Parts of the exercise =
#1 In the forum thread about crows, what did the crow that flew across the two-lane road have in its claws?
#2 Please set down the part of the forum thread about crows that begins at the words "Once upon a" and stops after "be very intelligent.".

Document =
§

Yuck on decomposing crows. Young birds in the nest start flapping their wings as they grow. Fledglings on the first attempt to leave their nest often don’t make it very far and then they can stay for quite a while then eventually they take off. A cousin in Ohio, who died at 93, found a baby crow when he was a boy. The crow followed him even to school and found his classroom and would sit outside his classroom.


----------



## Startingover (Apr 18, 2012)

Just saw this on the Internet it was a video which I can’t post so I posted the two important photos. A lady walked out to her patio and said “what happened to the pizza” and then you can hear this crow as he carries it off


----------



## YaterSpoon (Dec 1, 2016)

Once upon a time, as I was driving down a two lane road, a crow flew across me with smoking broiler chicken in its claws. Ready for serving.


----------



## Nik333 (Mar 1, 2015)

They are supposed to be very intelligent.


----------



## Startingover (Apr 18, 2012)

Of course someone could be really surprised if that pizza tears an lands on someone’s head who sitting outside.


----------



## papereater (Sep 16, 2016)

Nik333 said:


> Those are big! Are you sure they're not ravens?


Crows- no curved beak at the end of beak. Also, minimal fluffy feathers around neck.


----------



## Steve2444 (Sep 28, 2020)

papereater said:


> Crows- no curved beak at the end of beak. Also, minimal fluffy feathers around neck.


Probably crows, I didn't see an old guy with an eye patch hanging around.


----------

§

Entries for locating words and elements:
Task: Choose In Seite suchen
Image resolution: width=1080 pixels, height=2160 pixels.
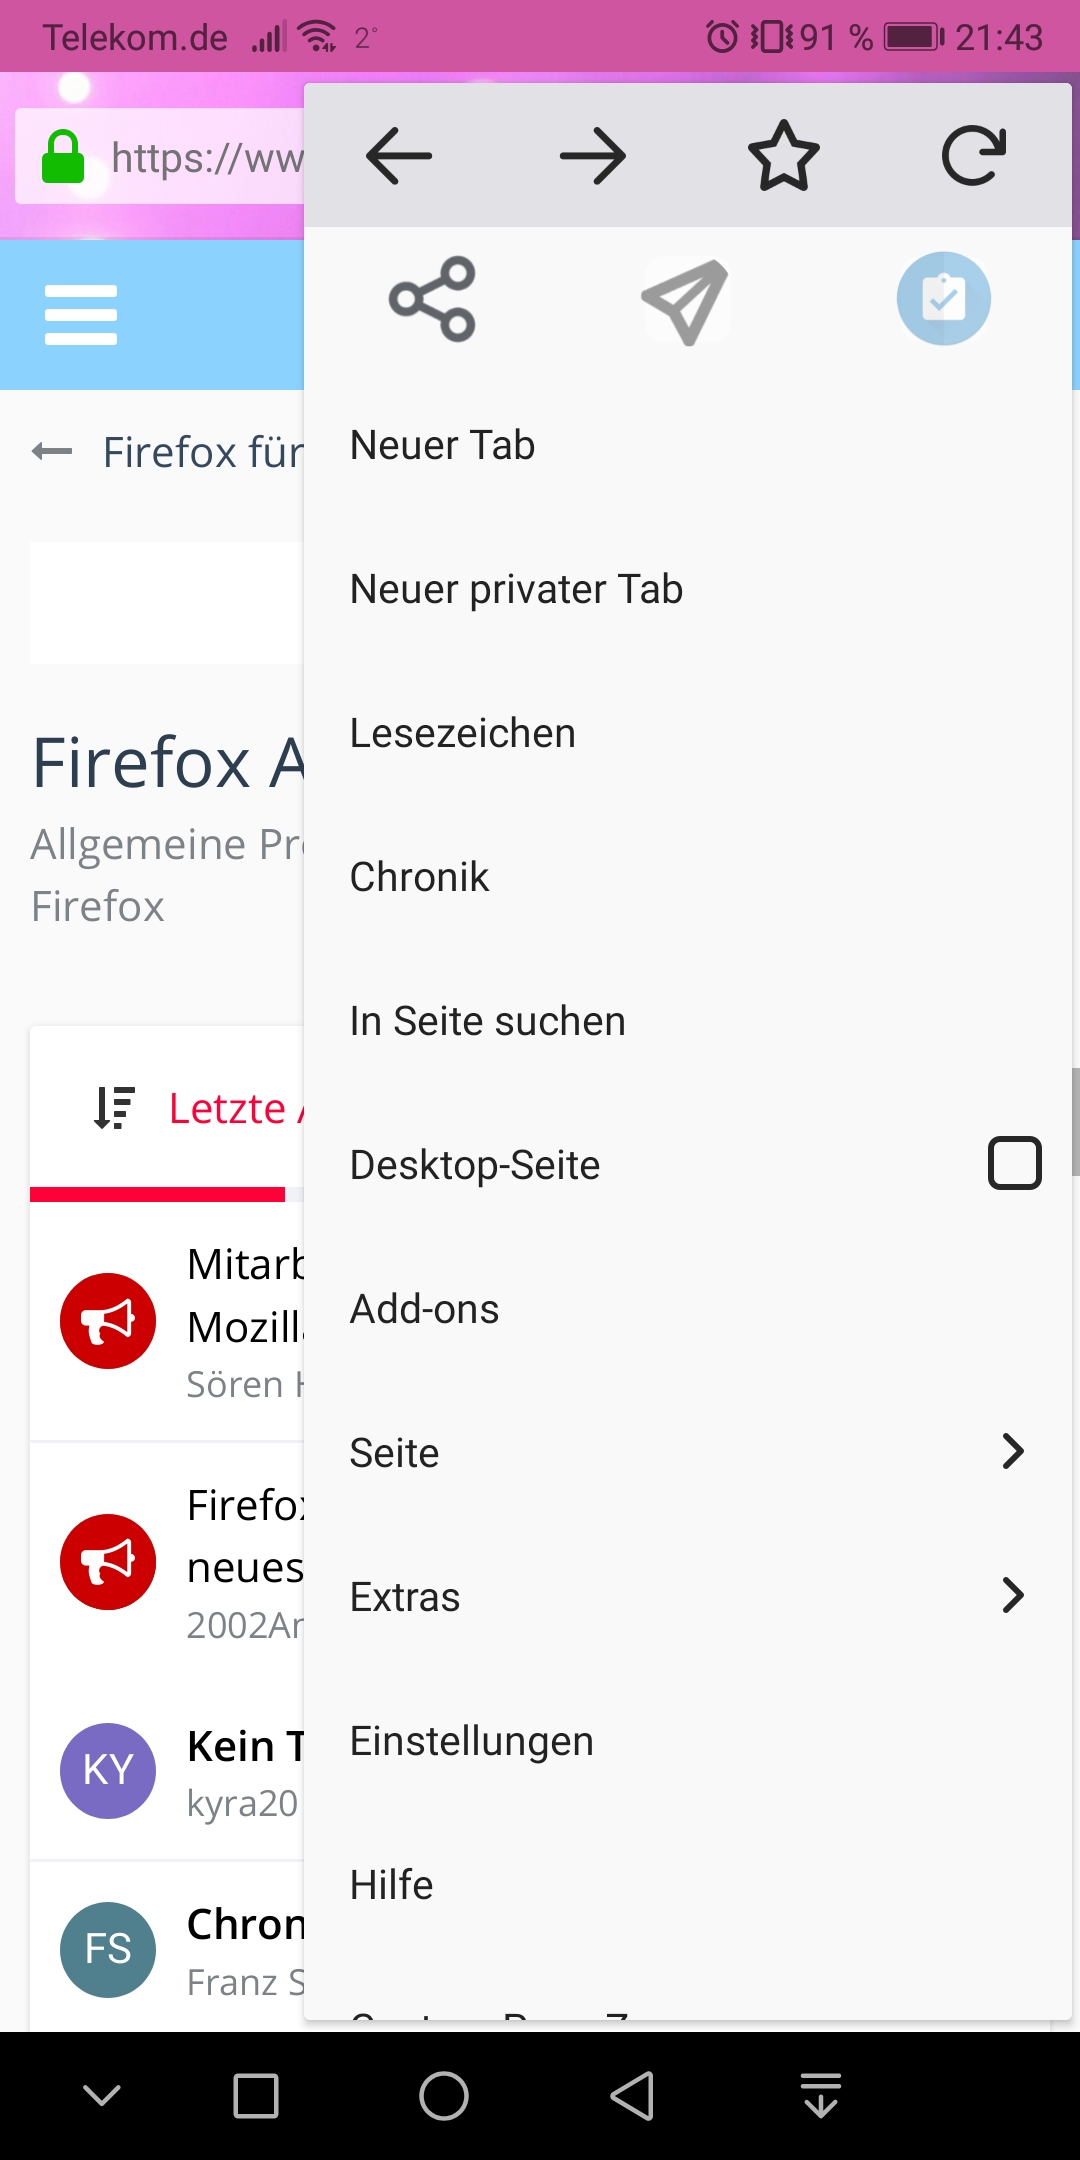Action: coord(487,1021)
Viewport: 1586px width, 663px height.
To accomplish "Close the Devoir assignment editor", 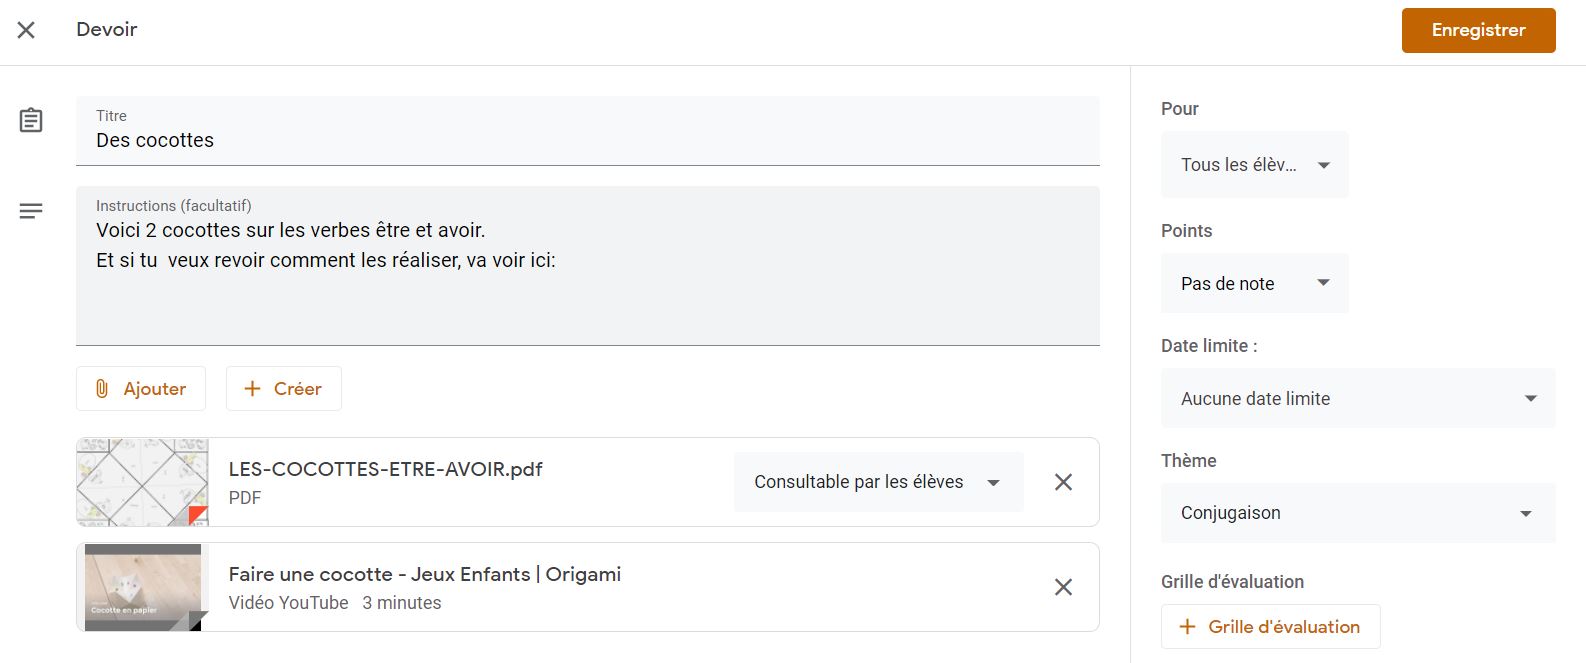I will [26, 30].
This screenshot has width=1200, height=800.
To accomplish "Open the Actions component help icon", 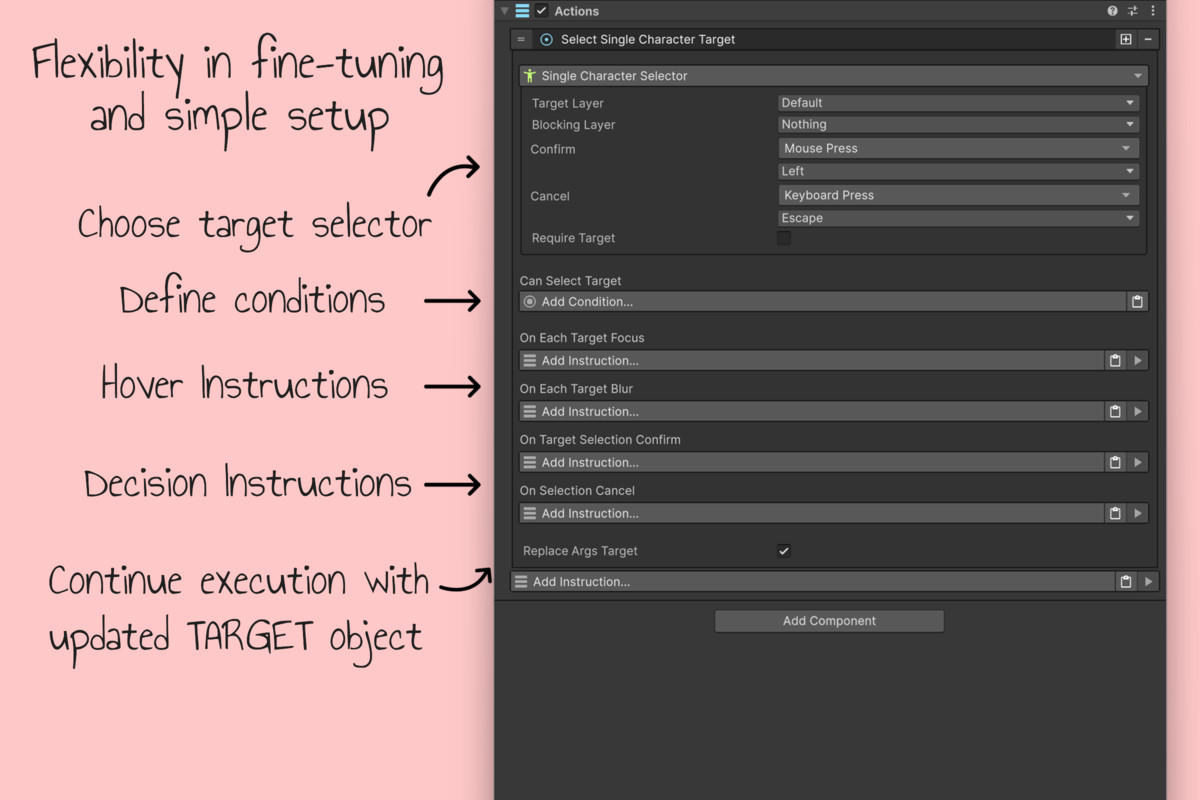I will click(1113, 11).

§

Responses to the tasks =
#1 A smoking broiler chicken.

#2
Once upon a time, as I was driving down a two lane road, a crow flew across me with smoking broiler chicken in its claws. Ready for serving.


----------



## Nik333 (Mar 1, 2015)

They are supposed to be very intelligent.